Which scenario can you identify with - the children ignoring their dirty hands and rushing to the table, or the children willingly washing their hands before a meal? It's better for us to approach our heavenly Father with the attitude of knowing we have dirty hands (sin in our heart) and seek His cleansing, than rushing into His holy presence without being clean. While the Lord lovingly accepts us as we are, our part is to continually seek His forgiveness.
Psalm 51:7 says "Cleanse me with hyssop, and I will be clean; wash me, and I will be whiter than snow." Here cleanse literally means to "un-sin me." Humbly come before God and ask the Holy Spirit to dismantle the barriers of sin. By confessing specific sins your relationship with God will be restored and renewed. This opens the gateway to allow God full access to your heart and have deeper fellowship with Him.

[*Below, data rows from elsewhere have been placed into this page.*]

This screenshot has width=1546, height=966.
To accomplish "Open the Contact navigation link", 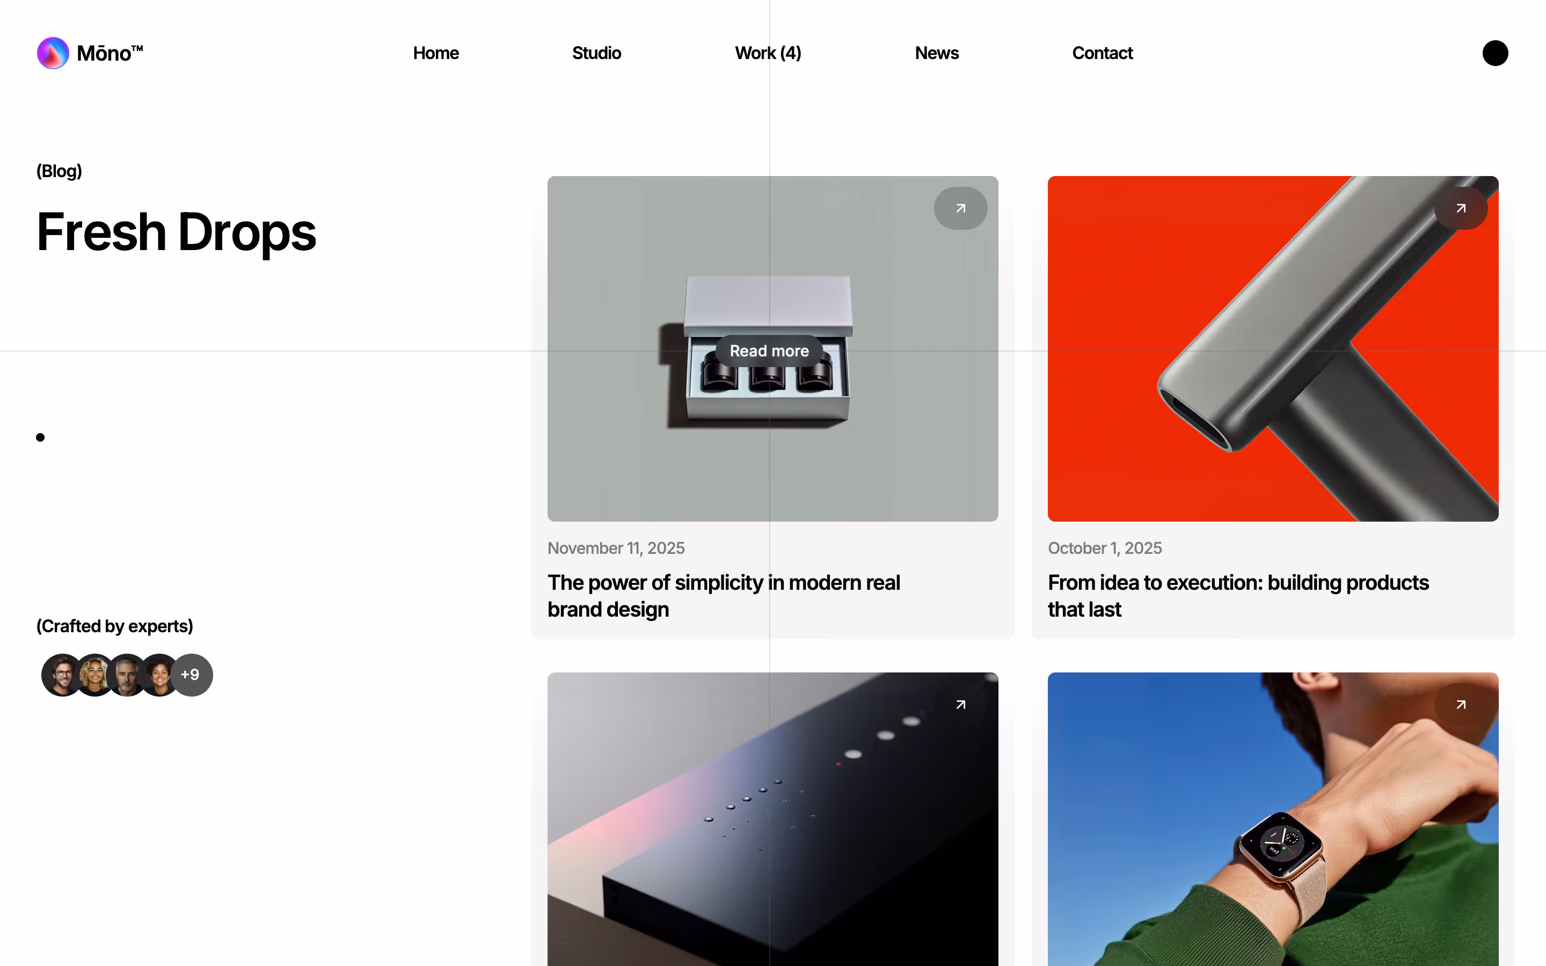I will click(1102, 53).
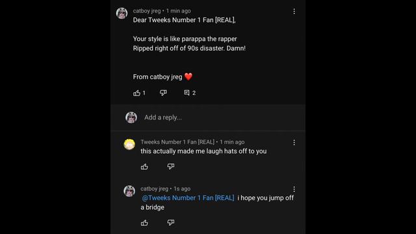Click the yellow Tweeks fan avatar
Image resolution: width=416 pixels, height=234 pixels.
point(129,144)
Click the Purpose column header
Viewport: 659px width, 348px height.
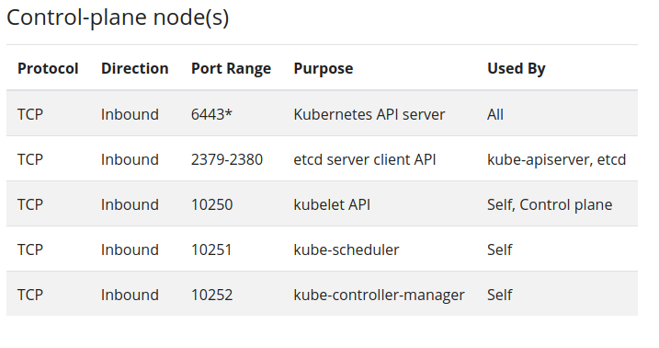pos(324,69)

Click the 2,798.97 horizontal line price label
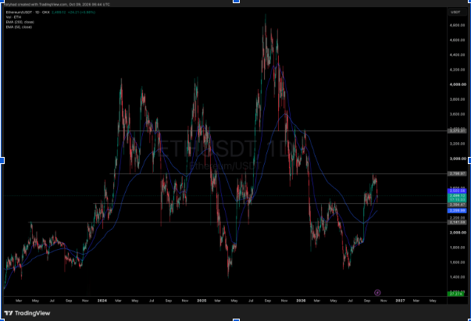457,173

Next, the psalmist explains the need to have a pure heart. Having traveled in several countries where the water is not pure, I am cautioned to drink only bottled water. Water is best when it is pure and filtered. To purify your thoughts and heart, apply Philippians 4:8 as a filter, "Whatever is true, whatever is noble, whatever is right, whatever is pure, whatever is lovely, whatever is admirable, if anything is excellent or praiseworthy, think on these things." This verse challenges me to refocus self-centered thoughts back on to God's desires. Elisabeth Elliot teaches, "Selfishness is incompatible with holiness. While we cannot assess how holy we are, we should be able to see a certain measure of progress. Holiness is a hidden thing - hidden from the individual himself. And the holier we are, the less self-conscious we will be." While this may be hidden from us, we can know when we are lacking in personal holiness through the conviction of the Holy Spirit.

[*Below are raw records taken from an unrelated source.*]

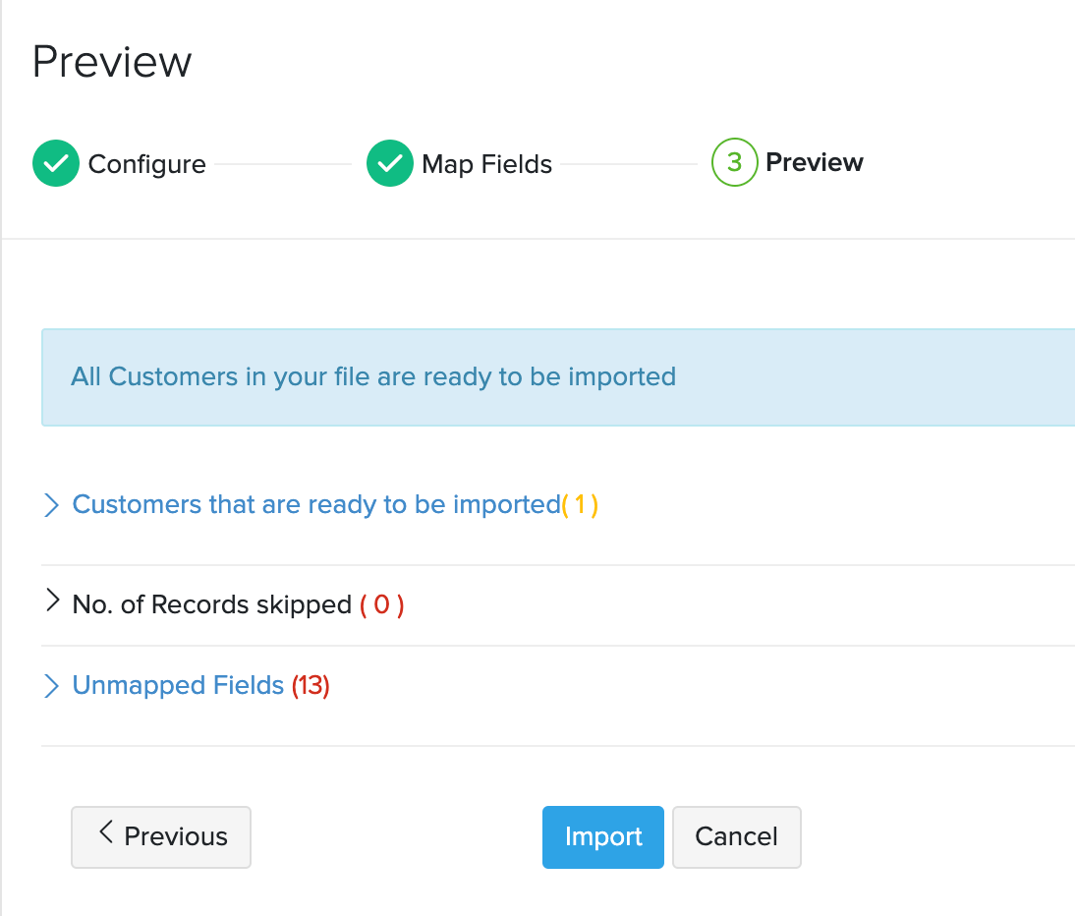Click the chevron inside the Previous button
Viewport: 1075px width, 916px height.
[x=106, y=836]
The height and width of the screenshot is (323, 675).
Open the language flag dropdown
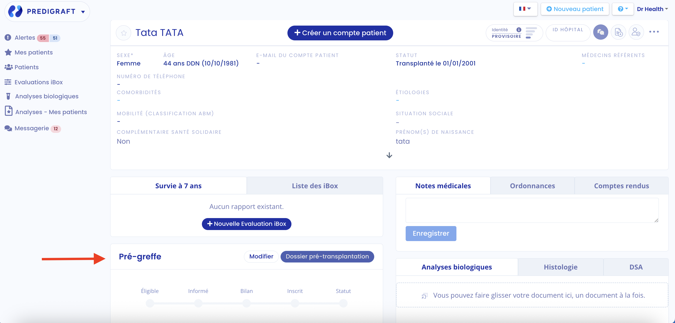click(x=525, y=9)
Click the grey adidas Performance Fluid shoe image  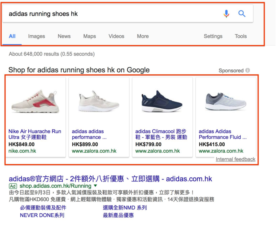coord(226,102)
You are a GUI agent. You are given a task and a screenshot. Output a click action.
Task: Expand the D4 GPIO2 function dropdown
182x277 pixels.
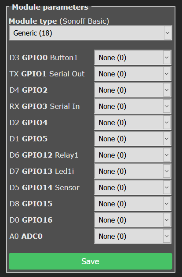click(x=133, y=90)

The evidence of personal holiness is seen in how we live our lives - how we respond when we are in a long checkout line, or cut off in heavy traffic, or frustrated with a fussy child or rebellious teenager. Oswald Chambers says, "Holiness means absolute purity of your walk before God, the words coming from your mouth, and every thought in your mind - placing every detail of your life under the scrutiny of God Himself. Holiness is not simply what God gives me, but what God has given me that is being exhibited in my life." When I respond with kindness instead of a natural response of wrath, or with peacefulness instead of fury, the godly response is not from my own strength, but from the power of God at work in me. A glimpse of His holiness shines through.

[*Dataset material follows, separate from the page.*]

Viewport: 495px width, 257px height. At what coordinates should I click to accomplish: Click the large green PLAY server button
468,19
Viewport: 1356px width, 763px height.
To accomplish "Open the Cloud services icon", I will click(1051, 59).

Though unseen, the hindrances of unconfessed sin and an impure heart lead to imbalanced pH in the Christian life. Remember, an imbalanced pH interferes with all life itself. If your personal holiness is out of balance, apply the curative solution found in Psalm 24 - cleansing from sin and purifying your heart. Then, through His grace, you can progressively pursue the holiness of God in your life and be set apart for Him.
"Tell me in light of the cross, isn't it a scandal that you and I live today as we do?"
"There is no shortcut to holiness; it must be the business of our whole lives."
"It is not great talents or great learning or great preachers that God needs, but men great in holiness."
"Whatever weakens your reason, impairs your tenderness of your conscience, obscures your sense of God, or takes off the relish for spiritual things then it is sin for you, however, innocent it may be in itself."
"Whatever call a man may pretend to have, if he has not been called to holiness, he certainly has not been called to the ministry."
"Many Christians have what we might call a 'cultural holiness.' They adapt to the character and behavior pattern of Christians around them. As the Christian culture around them is more or less holy, so these Christians are more or less holy. But God has not called us to be like those around us. He has called us to be like Himself. Holiness is nothing less than conformity to the character of God."
"Every man is as holy as he really wants to be."